Chris Riddle — actor, filmmaker, videographer, and stage director — is one of my oldest friends. We’ve worked on many projects together in the past. Every year he puts together a team for the 48 Hour Film Festival here in Asheville. If you’ve never worked on a 48 Hour film, it’s a blast with the right people. High stress, high creativity, solving complex problems on the fly, and after two days of that you have a fim. It’s really fun. Chris and his wife Sam put together a great team last year — Director of Photography was Mike Belleme, who’s an awesome skateboarder and gaspingly good photographer, (and also in my blogroll). They tapped me for an acting role — though I had no prior screen credits. Now, I think acting is really fun, and I’ve done it confidently — on stage. On film I was totally uncomfortable with myself. We pulled the Romance genre (which is a tough one) so nobody was really thrilled with the story, and my lines made me feel like I had marbles in my mouth. I hate myself on screen. I hope I don’t really sound and look like that. Enjoy.
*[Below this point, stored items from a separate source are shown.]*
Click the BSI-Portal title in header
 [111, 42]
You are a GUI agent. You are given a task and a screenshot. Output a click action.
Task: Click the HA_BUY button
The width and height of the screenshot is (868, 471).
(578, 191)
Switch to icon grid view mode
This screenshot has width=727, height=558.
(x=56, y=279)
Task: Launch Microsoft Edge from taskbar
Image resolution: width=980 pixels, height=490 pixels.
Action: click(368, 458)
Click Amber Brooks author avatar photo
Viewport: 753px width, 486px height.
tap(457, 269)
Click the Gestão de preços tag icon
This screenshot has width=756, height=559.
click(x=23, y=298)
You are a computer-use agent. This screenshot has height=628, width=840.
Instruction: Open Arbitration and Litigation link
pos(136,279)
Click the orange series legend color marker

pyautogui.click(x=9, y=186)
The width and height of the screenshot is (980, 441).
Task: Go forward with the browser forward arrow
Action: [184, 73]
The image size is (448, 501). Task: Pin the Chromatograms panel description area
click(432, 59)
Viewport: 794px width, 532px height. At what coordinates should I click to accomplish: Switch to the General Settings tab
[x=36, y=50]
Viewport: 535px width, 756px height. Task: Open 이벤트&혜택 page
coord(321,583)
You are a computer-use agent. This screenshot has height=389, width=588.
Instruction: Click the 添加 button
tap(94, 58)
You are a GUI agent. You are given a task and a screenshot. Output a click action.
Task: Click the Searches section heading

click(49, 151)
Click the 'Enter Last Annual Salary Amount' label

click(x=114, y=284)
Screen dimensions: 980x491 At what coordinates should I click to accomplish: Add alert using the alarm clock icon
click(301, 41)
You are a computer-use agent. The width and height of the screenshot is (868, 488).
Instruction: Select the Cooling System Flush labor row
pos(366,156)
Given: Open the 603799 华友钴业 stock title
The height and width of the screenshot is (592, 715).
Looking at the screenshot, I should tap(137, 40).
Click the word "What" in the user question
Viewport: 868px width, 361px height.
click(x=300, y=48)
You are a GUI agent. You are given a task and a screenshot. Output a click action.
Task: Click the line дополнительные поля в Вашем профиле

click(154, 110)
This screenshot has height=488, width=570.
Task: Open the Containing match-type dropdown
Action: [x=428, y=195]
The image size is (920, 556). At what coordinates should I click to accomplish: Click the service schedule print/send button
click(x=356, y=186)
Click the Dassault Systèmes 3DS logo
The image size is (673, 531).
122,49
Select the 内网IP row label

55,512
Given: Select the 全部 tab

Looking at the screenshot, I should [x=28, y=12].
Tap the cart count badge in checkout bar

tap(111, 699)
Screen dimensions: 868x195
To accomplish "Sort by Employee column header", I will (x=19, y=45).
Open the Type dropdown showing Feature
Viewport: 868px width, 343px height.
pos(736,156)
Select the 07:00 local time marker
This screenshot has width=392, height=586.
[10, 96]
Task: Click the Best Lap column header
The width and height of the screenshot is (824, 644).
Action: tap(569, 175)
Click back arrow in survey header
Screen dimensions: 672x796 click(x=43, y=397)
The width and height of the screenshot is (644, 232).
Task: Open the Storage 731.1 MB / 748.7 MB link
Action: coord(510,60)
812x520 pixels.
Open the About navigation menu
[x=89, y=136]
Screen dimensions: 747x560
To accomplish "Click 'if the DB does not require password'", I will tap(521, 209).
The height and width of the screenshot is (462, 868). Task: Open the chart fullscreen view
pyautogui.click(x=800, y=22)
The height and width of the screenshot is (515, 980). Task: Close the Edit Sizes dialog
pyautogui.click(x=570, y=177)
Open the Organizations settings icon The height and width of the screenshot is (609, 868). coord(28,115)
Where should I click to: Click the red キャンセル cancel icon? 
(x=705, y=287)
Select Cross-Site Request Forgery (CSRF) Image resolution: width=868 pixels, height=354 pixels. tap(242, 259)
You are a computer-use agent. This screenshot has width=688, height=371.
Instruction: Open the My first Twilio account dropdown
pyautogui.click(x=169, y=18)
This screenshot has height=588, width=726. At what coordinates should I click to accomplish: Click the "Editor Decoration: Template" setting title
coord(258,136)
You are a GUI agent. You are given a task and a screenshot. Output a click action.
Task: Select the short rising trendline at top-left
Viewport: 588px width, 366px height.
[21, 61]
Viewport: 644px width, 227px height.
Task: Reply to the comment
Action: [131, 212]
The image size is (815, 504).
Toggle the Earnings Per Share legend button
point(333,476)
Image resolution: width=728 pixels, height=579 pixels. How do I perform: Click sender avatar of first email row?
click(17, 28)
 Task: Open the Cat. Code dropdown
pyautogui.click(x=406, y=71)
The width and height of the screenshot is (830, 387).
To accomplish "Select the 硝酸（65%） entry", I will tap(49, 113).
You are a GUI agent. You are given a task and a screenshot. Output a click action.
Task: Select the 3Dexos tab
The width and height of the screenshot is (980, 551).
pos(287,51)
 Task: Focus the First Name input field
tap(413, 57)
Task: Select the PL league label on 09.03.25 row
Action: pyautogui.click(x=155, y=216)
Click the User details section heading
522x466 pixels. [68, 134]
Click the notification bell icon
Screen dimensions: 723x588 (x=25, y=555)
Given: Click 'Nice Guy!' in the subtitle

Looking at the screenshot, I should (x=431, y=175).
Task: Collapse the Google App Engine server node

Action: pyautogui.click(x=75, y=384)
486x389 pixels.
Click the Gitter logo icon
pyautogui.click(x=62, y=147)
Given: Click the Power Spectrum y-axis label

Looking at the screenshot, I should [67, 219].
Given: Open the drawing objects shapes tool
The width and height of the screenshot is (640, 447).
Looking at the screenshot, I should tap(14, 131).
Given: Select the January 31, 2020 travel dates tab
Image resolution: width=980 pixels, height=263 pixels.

I thought of this because I saw Mr. Riddle. I kidnapped him and brought him to Asheville to see the Firecracker Jazz Band play at the Rocket Club, and he asked me to be an extra in his next project which is filming tomorrow. He’s filming it at the cofeehouse in Tryon, where we met. The first friends I ever made outside of church or work was at that coffeehouse, and it always feels good to come back there — especially to work with Chris, who was the first guy to ever talk to me there. I was just weird guy in the corner that nobody knew, and when Chris said “The time has come,” I finished it with “the walrus said,” and I often think of that precise moment, when the outside world first recognized me.
Thanks, Chris.
October is gone once again, and winter has us securely in his sights now. The air has a crisp edge to it, cold and clean; it begs for fire. And fire we had, Saturday night. A few of us (Benson, Travis, Dave) sat around the fire for hours, drinking beer straight from the keg. It was an evening that required nothing more then the knowledge that you were alive to be completely satisfied. Also, I have no idea how much I had to drink because I was drinking direct from the keg, no red plastic cup to interfere with the beer drinking process. It was one step short of straight injecting cold beer into waiting veins.
Took the SAT on October 8, and got a 1920. But this is on the new 600‑2400 scale, so to equate to the old 400‑1600 scale, 1920 / 3 x 2 = 1280. Which is pretty much what I scored last time. However, this time my percentile scores were good; Math 79th percentile, verbal 91st percentile. Not bad for never having a high school education, ehh?